(Entries on where things show up)

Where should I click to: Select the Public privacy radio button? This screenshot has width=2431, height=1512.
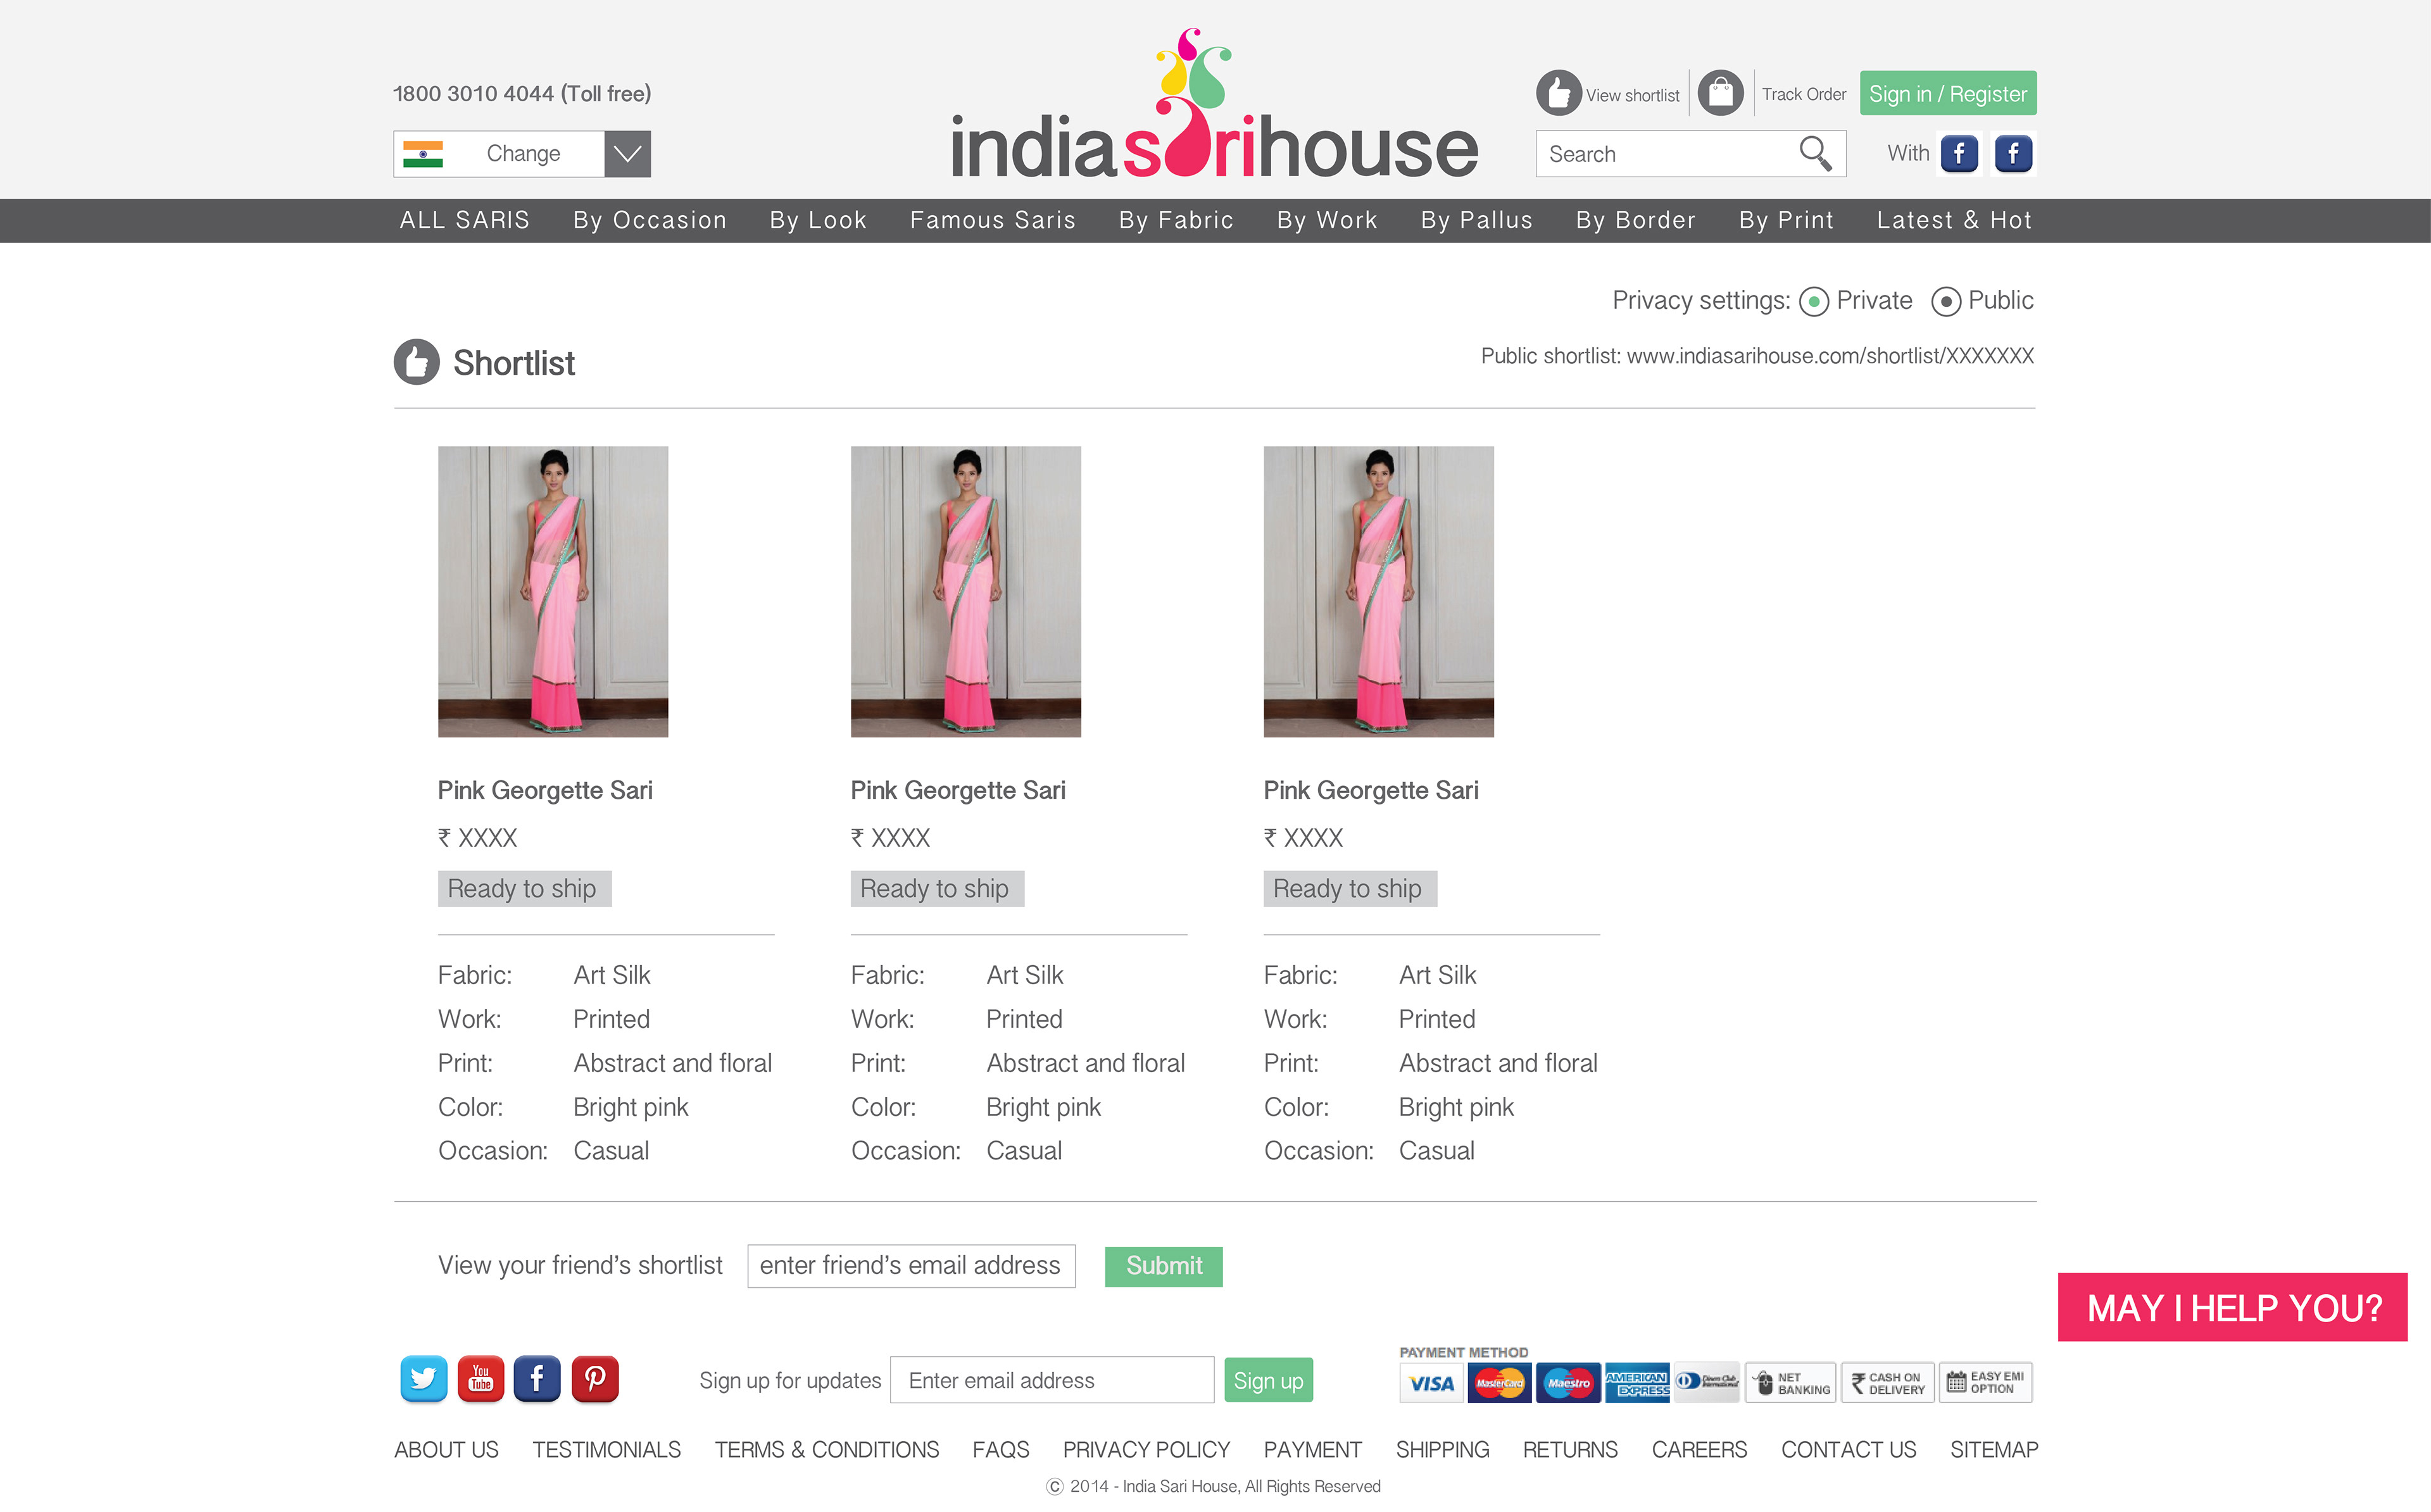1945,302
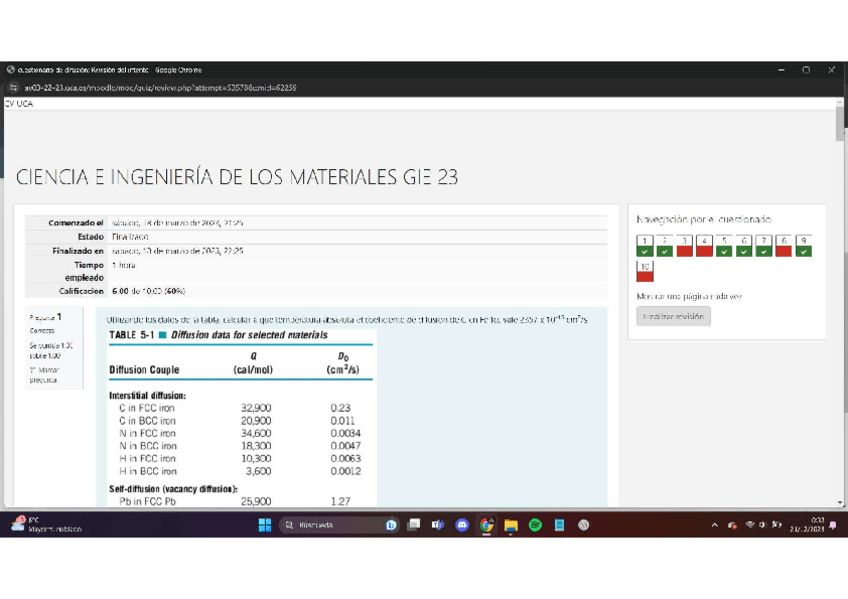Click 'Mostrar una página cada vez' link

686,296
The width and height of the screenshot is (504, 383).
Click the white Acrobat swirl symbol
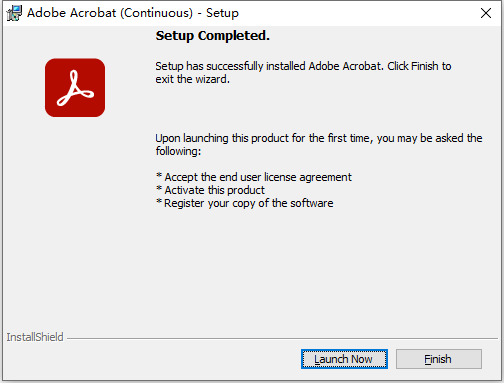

*Your objective*
Copy out the text of these records word for word, leaving out the pictures.

*Written answer*
Where should I click to: Select the Public privacy radio button? This screenshot has width=2431, height=1512.
1945,302
Click 'Mostrar una página cada vez' link

686,296
The width and height of the screenshot is (504, 383).
Click the white Acrobat swirl symbol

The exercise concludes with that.